• **MATERIAL SHOWN**:

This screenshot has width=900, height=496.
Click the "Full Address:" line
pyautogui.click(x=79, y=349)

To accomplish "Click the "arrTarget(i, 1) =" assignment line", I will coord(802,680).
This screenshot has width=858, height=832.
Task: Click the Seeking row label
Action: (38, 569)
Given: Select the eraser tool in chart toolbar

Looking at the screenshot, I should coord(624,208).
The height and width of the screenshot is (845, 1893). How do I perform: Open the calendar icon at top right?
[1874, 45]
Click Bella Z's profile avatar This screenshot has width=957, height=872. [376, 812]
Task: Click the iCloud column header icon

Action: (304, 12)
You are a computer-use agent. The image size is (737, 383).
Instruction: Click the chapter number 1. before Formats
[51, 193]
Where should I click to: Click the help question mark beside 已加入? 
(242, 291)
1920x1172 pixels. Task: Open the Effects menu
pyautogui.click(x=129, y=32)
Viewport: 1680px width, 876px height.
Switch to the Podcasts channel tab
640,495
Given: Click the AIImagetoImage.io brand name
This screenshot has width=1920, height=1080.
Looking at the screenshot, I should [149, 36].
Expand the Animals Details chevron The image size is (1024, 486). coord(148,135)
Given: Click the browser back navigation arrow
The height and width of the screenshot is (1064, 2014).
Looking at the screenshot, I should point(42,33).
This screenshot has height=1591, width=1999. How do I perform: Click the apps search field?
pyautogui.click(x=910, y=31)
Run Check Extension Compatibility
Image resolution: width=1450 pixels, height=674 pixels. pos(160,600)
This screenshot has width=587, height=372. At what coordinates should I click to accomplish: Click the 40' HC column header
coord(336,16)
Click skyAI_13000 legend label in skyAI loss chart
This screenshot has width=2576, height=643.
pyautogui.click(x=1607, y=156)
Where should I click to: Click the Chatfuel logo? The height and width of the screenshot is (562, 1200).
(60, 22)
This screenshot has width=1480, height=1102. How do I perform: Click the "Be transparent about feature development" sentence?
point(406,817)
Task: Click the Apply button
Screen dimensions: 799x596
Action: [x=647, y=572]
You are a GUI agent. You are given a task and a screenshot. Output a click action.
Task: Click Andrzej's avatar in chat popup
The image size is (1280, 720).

• **SHORT TASK**:
Render all of the data above as a numbered list with one line per item, omitting any blank lines.

• **CORRECT RESULT**:
1. This screenshot has width=900, height=496.
2. Click the "Full Address:" line
3. pyautogui.click(x=79, y=349)
4. To accomplish "Click the "arrTarget(i, 1) =" assignment line", I will coord(802,680).
5. This screenshot has width=858, height=832.
6. Task: Click the Seeking row label
7. Action: (38, 569)
8. Given: Select the eraser tool in chart toolbar
9. Looking at the screenshot, I should coord(624,208).
10. The height and width of the screenshot is (845, 1893). How do I perform: Open the calendar icon at top right?
11. [1874, 45]
12. Click Bella Z's profile avatar This screenshot has width=957, height=872. [376, 812]
13. Task: Click the iCloud column header icon
14. Action: (304, 12)
15. You are a computer-use agent. The image size is (737, 383).
16. Instruction: Click the chapter number 1. before Formats
17. [51, 193]
18. Where should I click to: Click the help question mark beside 已加入? 
19. (242, 291)
20. 1920x1172 pixels. Task: Open the Effects menu
21. pyautogui.click(x=129, y=32)
22. Viewport: 1680px width, 876px height.
23. Switch to the Podcasts channel tab
24. 640,495
25. Given: Click the AIImagetoImage.io brand name
26. This screenshot has width=1920, height=1080.
27. Looking at the screenshot, I should [149, 36].
28. Expand the Animals Details chevron The image size is (1024, 486). coord(148,135)
29. Given: Click the browser back navigation arrow
30. The height and width of the screenshot is (1064, 2014).
31. Looking at the screenshot, I should point(42,33).
32. This screenshot has height=1591, width=1999. How do I perform: Click the apps search field?
33. pyautogui.click(x=910, y=31)
34. Run Check Extension Compatibility
35. Image resolution: width=1450 pixels, height=674 pixels. pos(160,600)
36. This screenshot has width=587, height=372. At what coordinates should I click to accomplish: Click the 40' HC column header
37. coord(336,16)
38. Click skyAI_13000 legend label in skyAI loss chart
39. This screenshot has width=2576, height=643.
40. pyautogui.click(x=1607, y=156)
41. Where should I click to: Click the Chatfuel logo? The height and width of the screenshot is (562, 1200).
42. (60, 22)
43. This screenshot has width=1480, height=1102. How do I perform: Click the "Be transparent about feature development" sentence?
44. point(406,817)
45. Task: Click the Apply button
46. Screen dimensions: 799x596
47. Action: [x=647, y=572]
48. You are a GUI agent. You are given a task and a screenshot. Output a click action.
49. Task: Click Andrzej's avatar in chat popup
50. The image size is (1280, 720).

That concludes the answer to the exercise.